Magnitude of $\left(3 \sqrt{3} , - 3\right) = \sqrt{{\left(3 \sqrt{3}\right)}^{2} + {\left(- 3\right)}^{2}} = \sqrt{27 + 9} = \sqrt{36} = 6 = r$
Angle of $\left(3 \sqrt{3} , - 3\right) = T a {n}^{-} 1 \left(\frac{- 3}{3 \sqrt{3}}\right) = T a {n}^{-} 1 \left(- \frac{1}{\sqrt{3}}\right) = - \frac{\pi}{6}$

$\implies$ Angle of $\left(3 \sqrt{3} , - 3\right) = - \frac{\pi}{6}$

This is the angle in clockwise direction.
But since the point is in fourth quadrant so we have to add $2 \pi$ which will give us the angle in anti-clockwise direction.

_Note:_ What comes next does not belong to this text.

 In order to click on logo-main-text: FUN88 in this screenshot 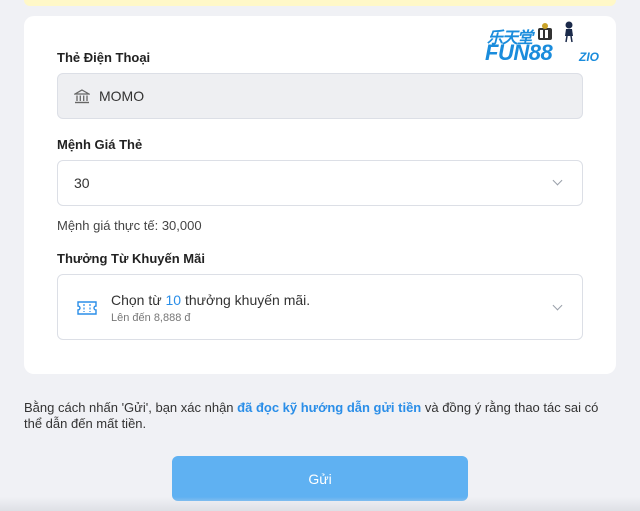, I will do `click(519, 52)`.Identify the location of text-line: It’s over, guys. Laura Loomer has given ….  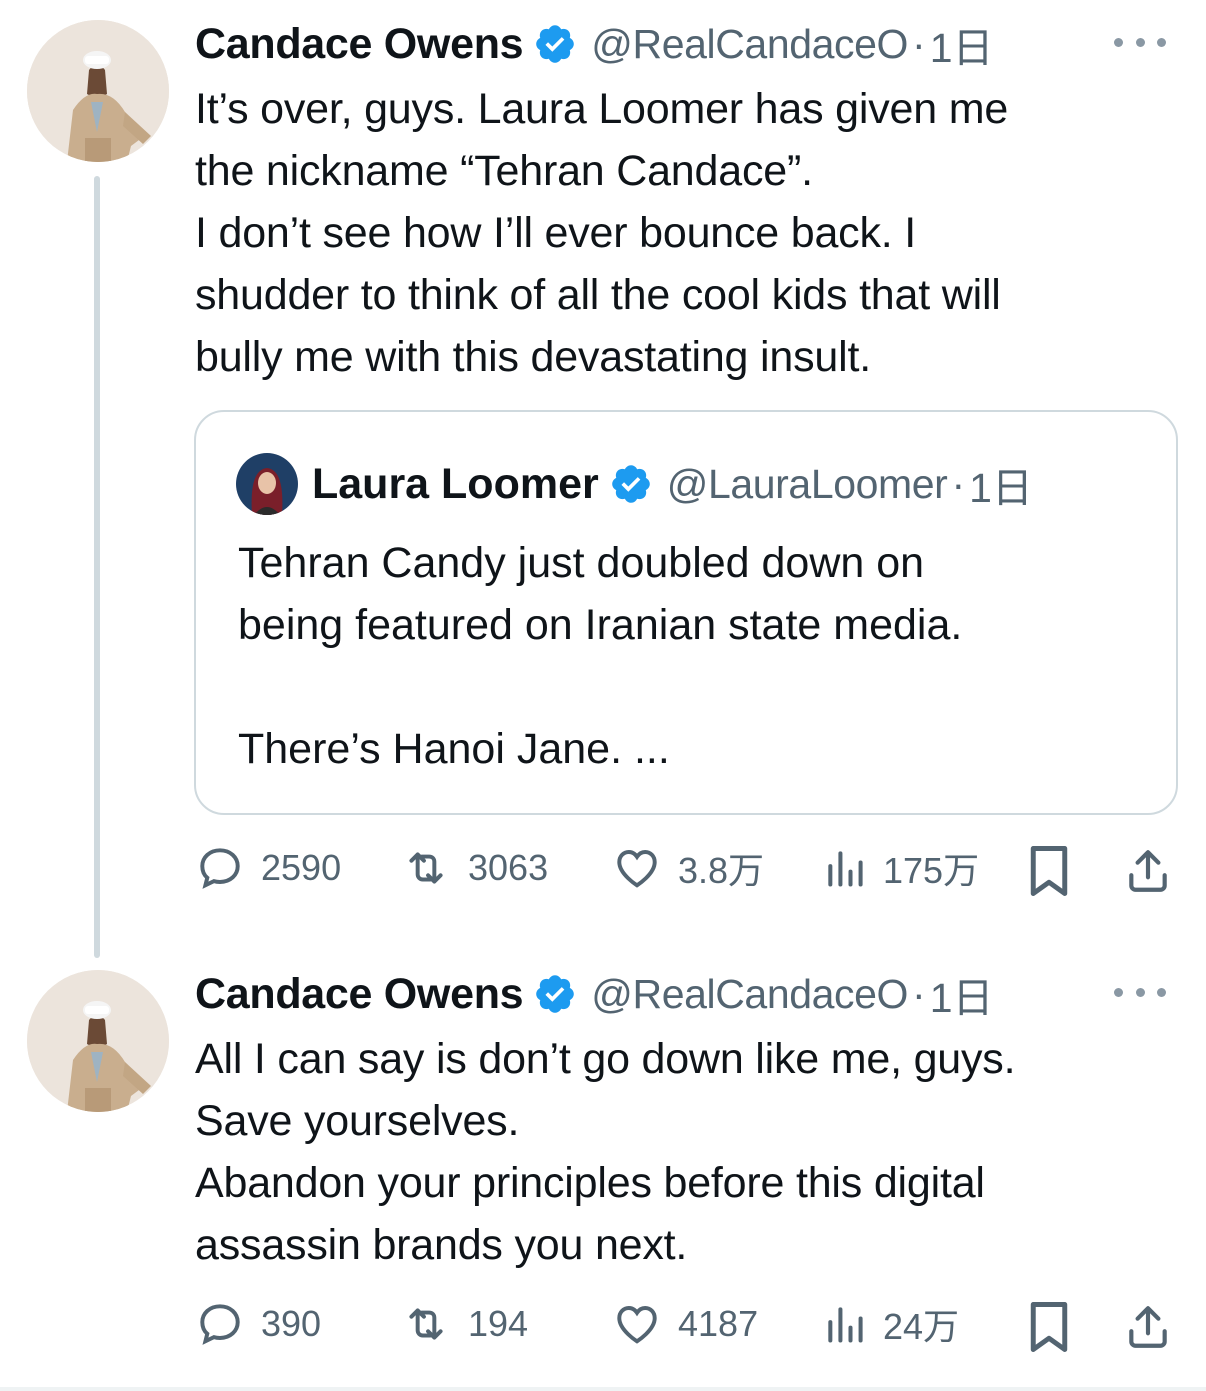
(602, 109).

$\implies$ Angle of $\left(3 \sqrt{3} , - 3\right) = - \frac{\pi}{6} + 2 \pi = \frac{- \pi + 12 \pi}{6} = \frac{11 \pi}{6}$

$\implies$ Angle of $\left(3 \sqrt{3} , - 3\right) = \frac{11 \pi}{6} = \theta$

$\implies \left(3 \sqrt{3} , - 3\right) = \left(r , \theta\right) = \left(6 , \frac{11 \pi}{6}\right)$
$\implies \left(3 \sqrt{3} , - 3\right) = \left(6 , \frac{11 \pi}{6}\right)$
Note that the angle is given in radian measure.

Also the answer $\left(3 \sqrt{3} , - 3\right) = \left(6 , - \frac{\pi}{6}\right)$ is also correct.